LECCE- Era stato annunciato ed è arrivato il ciclone Nettuno: ha colpito e continua a colpire, in lungo e in largo, tutto il salento. Piove ininterrottamente da ore e, come è stato previsto, non sono mancate le forti raffiche di vento.  Al momento, grazie agli allertamenti dai comuni, dalla protezione civile e dagli esperti meteo, i danni sono piuttosto contenuti.

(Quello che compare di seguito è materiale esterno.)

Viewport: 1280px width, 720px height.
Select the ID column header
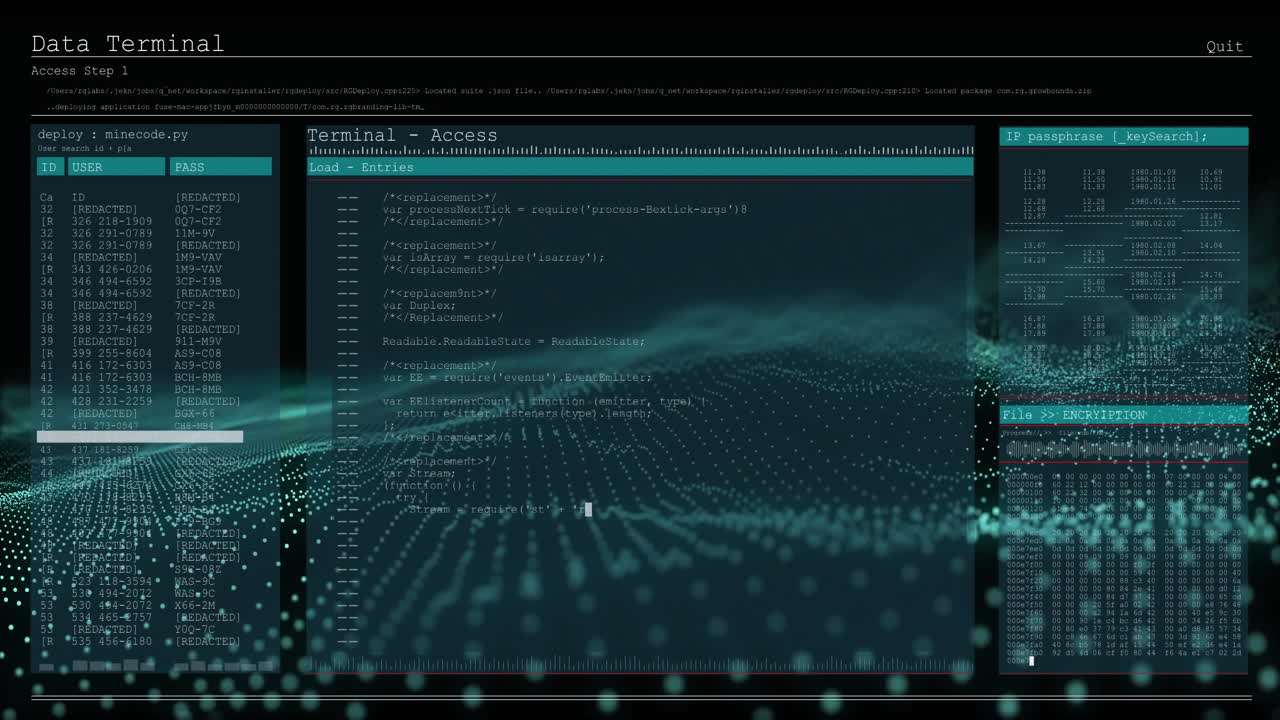pyautogui.click(x=49, y=166)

Il week end ha visto infatti uno spiegamento di forze, tra uffici tecnici dei comuni ed i maggiori controlli da parte delle ffoo, in particolare dei vigili del fuoco, intervenuti nelle province di Lecce, Taranto e Brindisi per diversi allagamenti in strade e abitazioni, per le auto rimaste bloccate nei sottopassi e per rimuovere alcuni alberi caduti, come è successo a Lecce (in via Lupiae, con 2 auto danneggiate), sulla strada San Cataldo-San Foca e sulla Lecce-San Cataldo. Stessa situazione a Leverano e Gallipoli, le più colpite anche dalla scorsa ondata di maltempo.

E ancora intorno alle 11.00, un albero è caduto sulla Avetrana-Nardò, danneggiando lievemente un’auto in transito con al volante un neretino. I vigili del fuoco di Veglie hanno lavorato sino alle 13.30 per poterlo rimuovere dalla carreggiata.

Nel tarantino invece ad avere più paura sicuramente i cittadini della zona occidentale della provincia, da Ginosa a Castellaneta, Massafra e Palagiano. La polizia municipale di Castellaneta informa la popolazione sulle strade allagate: sono la strada statale 7 in localita madonna del carmine; la provinciale 13 verso san Basilio; la provinciale 15 in contrada Gaudella ed ancora le provinciali 21 e 22.

Non dimentica le 4 vittime del nubifragio dei primi di ottobre, invece, Ginosa. Massima attenzione dall’ufficio tecnico del comune agli argini dei fiumi, in particolare del Bradano. L’ acqua nei canali continua a defluire – assicura l’assessore comunale Leonardo Galante – ma attendiamo l’autorizzazione del consorzio di bonifica per sbloccare lo scarico a mare dell acqua piovana, per evitare intasamenti.” Anche nel brindisimno è stato segnalato qualche allagamento e, per questioni di sicurezza, 8 persone sono state fatte evacuare dalle proprie abitazioni. la zona più colpita sembra essere Fasano dove la pioggia avrebbe creato alcuni disagi anche allo Zoo Safari. Molti animali sono stati spostati nelle strutture interne. Quanto ai trasporti invece, due voli sono stati dirottati, in serata, dall’areoporto di Brindisi a Bari Palese.

Continua a raccomandarsi la protezione civile, fino a che l allarme non sarà rientrato, di evitare di uscire e di percorrere in auto lunghi tratti di strada; di non sostare nei seminterrati, di non avvicinarsi a fiumi e mare in caso di fulmini.